## ABOUT THIS EXERCISE
How many lines in the records below contain the word "computer"? State that number and nothing more.
|---|
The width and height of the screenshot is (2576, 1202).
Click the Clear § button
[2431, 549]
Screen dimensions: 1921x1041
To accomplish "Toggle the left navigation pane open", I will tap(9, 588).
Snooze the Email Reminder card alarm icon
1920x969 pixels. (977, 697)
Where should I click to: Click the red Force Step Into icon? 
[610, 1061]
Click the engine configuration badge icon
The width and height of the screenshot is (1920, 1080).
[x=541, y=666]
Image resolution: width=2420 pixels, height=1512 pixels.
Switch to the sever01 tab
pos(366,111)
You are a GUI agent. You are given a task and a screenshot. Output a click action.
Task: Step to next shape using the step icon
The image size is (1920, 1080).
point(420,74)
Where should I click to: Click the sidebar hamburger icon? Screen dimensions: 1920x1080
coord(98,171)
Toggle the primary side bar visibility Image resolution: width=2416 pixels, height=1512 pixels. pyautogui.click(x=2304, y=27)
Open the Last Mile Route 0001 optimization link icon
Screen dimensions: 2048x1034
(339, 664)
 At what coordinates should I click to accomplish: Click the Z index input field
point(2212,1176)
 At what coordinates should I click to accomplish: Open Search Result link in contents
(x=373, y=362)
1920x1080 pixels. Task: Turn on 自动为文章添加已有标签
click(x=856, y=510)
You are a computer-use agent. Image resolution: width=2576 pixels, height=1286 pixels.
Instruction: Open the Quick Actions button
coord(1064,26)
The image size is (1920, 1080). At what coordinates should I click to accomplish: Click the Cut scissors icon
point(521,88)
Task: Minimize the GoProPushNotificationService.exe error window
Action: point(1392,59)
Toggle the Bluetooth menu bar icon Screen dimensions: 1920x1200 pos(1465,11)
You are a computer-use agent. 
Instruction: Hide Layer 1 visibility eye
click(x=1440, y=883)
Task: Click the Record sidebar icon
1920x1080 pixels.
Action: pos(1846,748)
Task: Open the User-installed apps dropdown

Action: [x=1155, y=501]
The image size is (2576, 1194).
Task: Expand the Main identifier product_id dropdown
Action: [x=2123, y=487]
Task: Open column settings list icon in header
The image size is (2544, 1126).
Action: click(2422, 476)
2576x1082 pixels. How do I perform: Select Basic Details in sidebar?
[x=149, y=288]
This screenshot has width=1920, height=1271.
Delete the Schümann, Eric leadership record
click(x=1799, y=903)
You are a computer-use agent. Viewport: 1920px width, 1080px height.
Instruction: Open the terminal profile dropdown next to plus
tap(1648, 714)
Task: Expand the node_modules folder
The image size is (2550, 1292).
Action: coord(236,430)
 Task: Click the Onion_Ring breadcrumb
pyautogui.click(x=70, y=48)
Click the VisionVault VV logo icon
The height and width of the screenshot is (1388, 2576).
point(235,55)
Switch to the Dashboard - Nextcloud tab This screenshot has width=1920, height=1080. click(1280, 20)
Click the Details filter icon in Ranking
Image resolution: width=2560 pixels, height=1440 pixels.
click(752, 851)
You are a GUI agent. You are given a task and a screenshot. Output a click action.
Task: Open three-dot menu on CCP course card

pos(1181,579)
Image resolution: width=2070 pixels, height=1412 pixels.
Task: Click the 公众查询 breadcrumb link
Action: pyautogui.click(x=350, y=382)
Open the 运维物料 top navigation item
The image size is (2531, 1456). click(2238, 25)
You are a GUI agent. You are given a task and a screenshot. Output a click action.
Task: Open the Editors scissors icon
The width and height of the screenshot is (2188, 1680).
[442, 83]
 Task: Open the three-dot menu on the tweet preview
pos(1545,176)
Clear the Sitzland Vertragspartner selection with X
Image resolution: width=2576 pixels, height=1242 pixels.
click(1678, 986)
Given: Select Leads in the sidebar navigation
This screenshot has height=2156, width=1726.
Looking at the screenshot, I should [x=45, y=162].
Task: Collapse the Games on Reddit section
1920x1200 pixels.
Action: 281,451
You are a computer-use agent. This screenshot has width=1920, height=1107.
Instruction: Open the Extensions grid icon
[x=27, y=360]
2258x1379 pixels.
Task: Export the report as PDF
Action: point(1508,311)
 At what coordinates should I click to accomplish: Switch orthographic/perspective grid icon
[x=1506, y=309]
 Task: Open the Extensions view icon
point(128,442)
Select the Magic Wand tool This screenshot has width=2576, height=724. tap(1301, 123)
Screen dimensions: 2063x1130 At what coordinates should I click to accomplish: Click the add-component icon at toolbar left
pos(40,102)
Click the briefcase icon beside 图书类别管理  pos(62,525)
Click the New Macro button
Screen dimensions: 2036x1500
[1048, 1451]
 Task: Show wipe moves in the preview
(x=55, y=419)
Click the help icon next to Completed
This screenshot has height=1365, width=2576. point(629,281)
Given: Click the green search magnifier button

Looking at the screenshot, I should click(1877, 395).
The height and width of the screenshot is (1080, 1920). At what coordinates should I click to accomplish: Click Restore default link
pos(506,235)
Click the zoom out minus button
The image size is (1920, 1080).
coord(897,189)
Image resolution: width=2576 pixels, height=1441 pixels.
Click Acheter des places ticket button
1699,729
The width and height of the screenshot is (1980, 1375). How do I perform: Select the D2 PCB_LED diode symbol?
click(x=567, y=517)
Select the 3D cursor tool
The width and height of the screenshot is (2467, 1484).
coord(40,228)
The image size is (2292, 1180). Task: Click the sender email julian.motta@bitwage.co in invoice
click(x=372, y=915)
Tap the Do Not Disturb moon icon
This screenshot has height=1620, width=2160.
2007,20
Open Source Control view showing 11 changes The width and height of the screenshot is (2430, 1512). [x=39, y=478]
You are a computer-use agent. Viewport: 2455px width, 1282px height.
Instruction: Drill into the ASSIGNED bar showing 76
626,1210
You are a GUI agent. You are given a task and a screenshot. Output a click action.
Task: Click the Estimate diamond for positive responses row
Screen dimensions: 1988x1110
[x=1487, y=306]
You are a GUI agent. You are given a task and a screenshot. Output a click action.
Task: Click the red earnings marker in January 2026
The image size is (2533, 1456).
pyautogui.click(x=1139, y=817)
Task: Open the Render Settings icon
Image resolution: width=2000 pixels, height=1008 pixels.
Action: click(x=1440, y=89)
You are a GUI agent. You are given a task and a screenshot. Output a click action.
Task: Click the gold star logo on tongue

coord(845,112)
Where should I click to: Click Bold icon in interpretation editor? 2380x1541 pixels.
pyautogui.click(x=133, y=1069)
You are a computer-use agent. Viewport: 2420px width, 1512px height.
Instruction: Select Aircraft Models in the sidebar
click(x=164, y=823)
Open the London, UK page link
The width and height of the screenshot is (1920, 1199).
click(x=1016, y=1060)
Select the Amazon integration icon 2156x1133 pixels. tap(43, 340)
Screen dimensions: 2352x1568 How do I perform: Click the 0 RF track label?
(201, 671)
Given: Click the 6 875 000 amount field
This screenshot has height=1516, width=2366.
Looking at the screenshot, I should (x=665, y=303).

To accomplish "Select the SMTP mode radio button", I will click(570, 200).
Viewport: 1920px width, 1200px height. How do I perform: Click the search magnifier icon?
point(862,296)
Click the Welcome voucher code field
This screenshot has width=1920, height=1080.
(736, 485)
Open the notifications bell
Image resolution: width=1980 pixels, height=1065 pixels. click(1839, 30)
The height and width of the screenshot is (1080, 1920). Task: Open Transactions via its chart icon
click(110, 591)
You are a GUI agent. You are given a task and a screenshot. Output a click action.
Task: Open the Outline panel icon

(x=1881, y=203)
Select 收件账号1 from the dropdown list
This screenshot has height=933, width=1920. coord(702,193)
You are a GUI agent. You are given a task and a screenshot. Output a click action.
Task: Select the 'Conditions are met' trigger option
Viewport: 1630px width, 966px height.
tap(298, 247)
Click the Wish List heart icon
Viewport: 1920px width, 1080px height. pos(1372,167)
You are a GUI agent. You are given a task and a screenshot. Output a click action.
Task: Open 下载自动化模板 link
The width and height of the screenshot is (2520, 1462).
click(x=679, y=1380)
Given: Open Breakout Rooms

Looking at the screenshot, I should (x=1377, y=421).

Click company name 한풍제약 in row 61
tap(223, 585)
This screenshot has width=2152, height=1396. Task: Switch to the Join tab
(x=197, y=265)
|---|
## RESPONSE TO THIS TASK
6